Zadanie wykonalne, co potwierdza liczba znakomitych kryminałów powstałych według tej recepty, ale Baranowi Bo Odarowi brakuje zdolności syntezy, którą wykazuje choćby Baltasar Kormakur, który zekranizował powieść swojego rodaka Arnaldura Indridasona "W bagnie". Stąd, w "Ciszę" bardzo trudno się zaangażować. W filmie pojawia się sporo potencjalnie bardzo interesujących postaci: emerytowanego detektywa z długim stażem, obsesyjnie powracającego do sprawy sprzed lat; zwichrowanego i lekko autystycznego potencjalnego geniusza przepracowującego traumę po zmarłej żonie (znakomita scena w domu bohatera!) i brzemienną policjantkę, wykazującą ogromny poziom empatii wobec kolegów i przesłuchiwanych. Problem w tym, że żadna z nich nie ma tutaj czasu i miejsca by odetchnąć, żeby te rozbudowane charakterystyki oderwały się od papieru i zaczęły żyć. A bez tego, wszystko sprawia wrażenie dziwnych, kiepsko uzasadnionych udziwnień.

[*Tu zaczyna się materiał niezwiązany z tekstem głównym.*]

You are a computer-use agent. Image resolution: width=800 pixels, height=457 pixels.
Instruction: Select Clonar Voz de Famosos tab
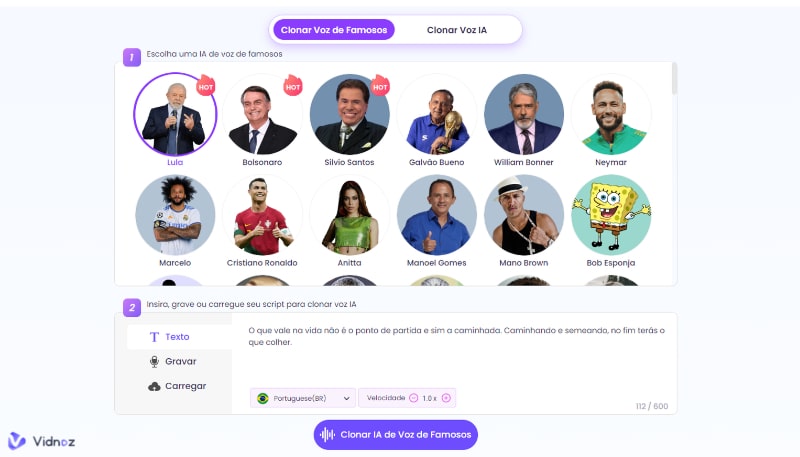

Jednocześnie w "Ciszy" równie ważnymi postaciami co detektywi, są rodziny ofiar, sprawcy i... rodziny sprawców. Całkiem niezły tłumek opleciony wokół zbrodni sprzed lat i jej wiernego, współczesnego odtworzenia. Jeśli dodamy do tego fakt, że reżyser uporczywie sugeruje, że powinniśmy również krajobraz traktować jako bohatera, to otrzymujemy misz-masz, który w tej formule nie bardzo chce pracować.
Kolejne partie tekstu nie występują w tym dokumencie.